若き海運王は初恋の花を甘く切なく手折りたい
「たまたまにしてはできすぎな気がするのです。杞憂に終わればいいんですけど」

 幼い頃のカナトを知る伊瀬は彼がシンガポールでマツリカを見初めたことも当然知っている。
 このことは父も知っていたはずだが、その後に起きたケミカルタンカー事故によって有耶無耶にされてしまった。

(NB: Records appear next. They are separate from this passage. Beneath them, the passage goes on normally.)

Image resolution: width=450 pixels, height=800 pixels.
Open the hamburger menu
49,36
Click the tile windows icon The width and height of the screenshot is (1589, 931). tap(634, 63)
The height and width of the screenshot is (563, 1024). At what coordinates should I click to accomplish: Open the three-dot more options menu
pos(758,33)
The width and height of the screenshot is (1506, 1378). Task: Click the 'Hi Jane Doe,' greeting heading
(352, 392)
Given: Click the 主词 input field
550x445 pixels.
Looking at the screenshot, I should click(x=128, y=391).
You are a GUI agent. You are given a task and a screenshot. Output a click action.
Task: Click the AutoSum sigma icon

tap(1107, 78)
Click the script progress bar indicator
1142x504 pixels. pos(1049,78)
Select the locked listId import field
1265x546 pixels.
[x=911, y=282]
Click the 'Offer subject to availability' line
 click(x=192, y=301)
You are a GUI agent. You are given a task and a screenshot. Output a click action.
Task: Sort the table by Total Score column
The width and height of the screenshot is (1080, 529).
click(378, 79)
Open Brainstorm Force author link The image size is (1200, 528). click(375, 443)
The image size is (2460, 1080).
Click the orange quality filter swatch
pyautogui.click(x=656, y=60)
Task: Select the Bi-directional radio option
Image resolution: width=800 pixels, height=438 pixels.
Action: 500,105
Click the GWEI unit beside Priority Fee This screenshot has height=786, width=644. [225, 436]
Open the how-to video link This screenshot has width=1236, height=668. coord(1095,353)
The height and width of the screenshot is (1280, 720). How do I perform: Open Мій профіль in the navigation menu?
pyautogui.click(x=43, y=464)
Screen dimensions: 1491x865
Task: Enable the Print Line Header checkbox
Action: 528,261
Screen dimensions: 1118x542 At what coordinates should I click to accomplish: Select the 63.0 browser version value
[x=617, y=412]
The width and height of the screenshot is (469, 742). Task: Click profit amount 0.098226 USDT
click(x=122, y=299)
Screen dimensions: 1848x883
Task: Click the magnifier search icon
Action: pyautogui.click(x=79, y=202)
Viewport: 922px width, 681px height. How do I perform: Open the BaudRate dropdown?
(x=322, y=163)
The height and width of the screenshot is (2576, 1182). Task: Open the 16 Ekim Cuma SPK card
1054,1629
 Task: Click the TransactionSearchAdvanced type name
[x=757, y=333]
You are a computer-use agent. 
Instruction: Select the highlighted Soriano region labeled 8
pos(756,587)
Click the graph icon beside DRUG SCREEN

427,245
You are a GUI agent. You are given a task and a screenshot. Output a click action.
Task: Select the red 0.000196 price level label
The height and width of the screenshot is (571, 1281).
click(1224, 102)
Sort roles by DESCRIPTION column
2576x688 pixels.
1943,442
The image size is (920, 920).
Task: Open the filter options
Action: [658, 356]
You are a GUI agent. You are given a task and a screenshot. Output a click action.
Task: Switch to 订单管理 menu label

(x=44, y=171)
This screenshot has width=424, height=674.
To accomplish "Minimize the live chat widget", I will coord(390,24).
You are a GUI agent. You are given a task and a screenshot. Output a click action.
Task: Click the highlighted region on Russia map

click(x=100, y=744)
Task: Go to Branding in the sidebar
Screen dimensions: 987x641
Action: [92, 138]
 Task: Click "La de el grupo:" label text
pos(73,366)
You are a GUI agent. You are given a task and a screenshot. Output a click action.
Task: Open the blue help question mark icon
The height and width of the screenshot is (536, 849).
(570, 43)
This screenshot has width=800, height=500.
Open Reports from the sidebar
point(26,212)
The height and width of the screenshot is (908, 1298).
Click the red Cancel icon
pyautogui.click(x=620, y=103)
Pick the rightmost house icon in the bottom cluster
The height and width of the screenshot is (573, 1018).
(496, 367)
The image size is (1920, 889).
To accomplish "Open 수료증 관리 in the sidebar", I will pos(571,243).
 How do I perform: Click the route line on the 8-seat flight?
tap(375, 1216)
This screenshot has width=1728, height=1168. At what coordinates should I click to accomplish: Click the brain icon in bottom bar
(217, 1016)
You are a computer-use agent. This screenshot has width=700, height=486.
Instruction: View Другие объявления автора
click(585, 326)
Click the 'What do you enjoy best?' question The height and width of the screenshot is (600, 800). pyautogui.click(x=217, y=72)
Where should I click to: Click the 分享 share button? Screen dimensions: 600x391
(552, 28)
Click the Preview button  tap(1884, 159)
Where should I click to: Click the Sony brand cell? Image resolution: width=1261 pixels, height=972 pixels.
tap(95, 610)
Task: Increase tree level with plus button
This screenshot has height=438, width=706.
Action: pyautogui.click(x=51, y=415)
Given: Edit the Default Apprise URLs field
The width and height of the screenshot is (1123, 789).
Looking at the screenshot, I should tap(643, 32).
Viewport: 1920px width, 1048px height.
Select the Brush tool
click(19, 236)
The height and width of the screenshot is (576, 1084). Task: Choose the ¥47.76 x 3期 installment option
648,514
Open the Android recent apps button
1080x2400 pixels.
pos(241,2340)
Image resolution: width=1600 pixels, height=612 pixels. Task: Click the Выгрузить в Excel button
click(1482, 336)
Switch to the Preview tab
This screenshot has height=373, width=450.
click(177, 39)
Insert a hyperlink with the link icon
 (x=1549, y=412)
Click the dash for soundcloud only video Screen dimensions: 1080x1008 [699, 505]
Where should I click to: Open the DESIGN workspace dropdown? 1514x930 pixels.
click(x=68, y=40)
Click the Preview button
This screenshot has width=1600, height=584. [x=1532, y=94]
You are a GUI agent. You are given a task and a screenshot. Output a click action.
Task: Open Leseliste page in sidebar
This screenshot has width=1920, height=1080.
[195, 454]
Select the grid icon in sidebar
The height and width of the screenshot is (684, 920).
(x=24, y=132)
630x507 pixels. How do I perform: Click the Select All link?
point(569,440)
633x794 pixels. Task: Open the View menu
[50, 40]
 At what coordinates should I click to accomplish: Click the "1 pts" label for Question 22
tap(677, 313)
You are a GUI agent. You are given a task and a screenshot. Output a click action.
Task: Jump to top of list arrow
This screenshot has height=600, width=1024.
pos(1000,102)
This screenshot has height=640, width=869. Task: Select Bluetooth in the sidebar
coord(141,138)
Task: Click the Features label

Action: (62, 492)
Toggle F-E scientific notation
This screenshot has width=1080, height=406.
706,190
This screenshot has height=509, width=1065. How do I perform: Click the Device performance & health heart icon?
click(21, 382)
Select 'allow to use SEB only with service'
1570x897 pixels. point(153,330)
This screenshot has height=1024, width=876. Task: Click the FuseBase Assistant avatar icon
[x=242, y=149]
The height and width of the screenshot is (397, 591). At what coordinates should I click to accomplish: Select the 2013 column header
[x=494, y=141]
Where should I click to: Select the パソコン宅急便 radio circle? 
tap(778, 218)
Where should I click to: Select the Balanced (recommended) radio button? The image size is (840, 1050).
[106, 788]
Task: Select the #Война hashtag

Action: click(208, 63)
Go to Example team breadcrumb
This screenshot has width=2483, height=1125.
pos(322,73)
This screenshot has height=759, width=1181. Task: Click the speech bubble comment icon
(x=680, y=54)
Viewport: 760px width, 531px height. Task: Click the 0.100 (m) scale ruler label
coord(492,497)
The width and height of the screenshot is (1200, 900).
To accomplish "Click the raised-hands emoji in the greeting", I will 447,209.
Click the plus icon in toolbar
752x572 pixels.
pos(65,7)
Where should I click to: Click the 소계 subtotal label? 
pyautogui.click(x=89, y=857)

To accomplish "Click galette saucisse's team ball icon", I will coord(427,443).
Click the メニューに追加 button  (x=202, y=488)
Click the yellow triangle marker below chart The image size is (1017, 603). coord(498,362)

「キャッスルシーの運営は城崎浬が引き継いだんだってな。もし彼女とアイツがデキているとすれば……考えたくもないけど……」

 中谷真理香にマツリカの所在を知らされたとき、すでに結婚してしまったのだとカナトは絶望していた。
 だが、彼女の身元を調べていくにつれて、それが両親の再婚によるものだとわかり、安心したのだ。
 とはいえ彼女には同い年の血のつながりを持たない義弟がいる。カナトの高専時代の後輩でもあった城崎浬だ。彼に義理の姉がいるというはなしは聞いたこともなかった。もしかしたら隠していたのかもしれない。血のつながりを持たない義理の姉弟同士が恋愛関係に陥り結婚にいたっている可能性だってあるのだから。そのことを確認したところで、もはやどうにもならないが。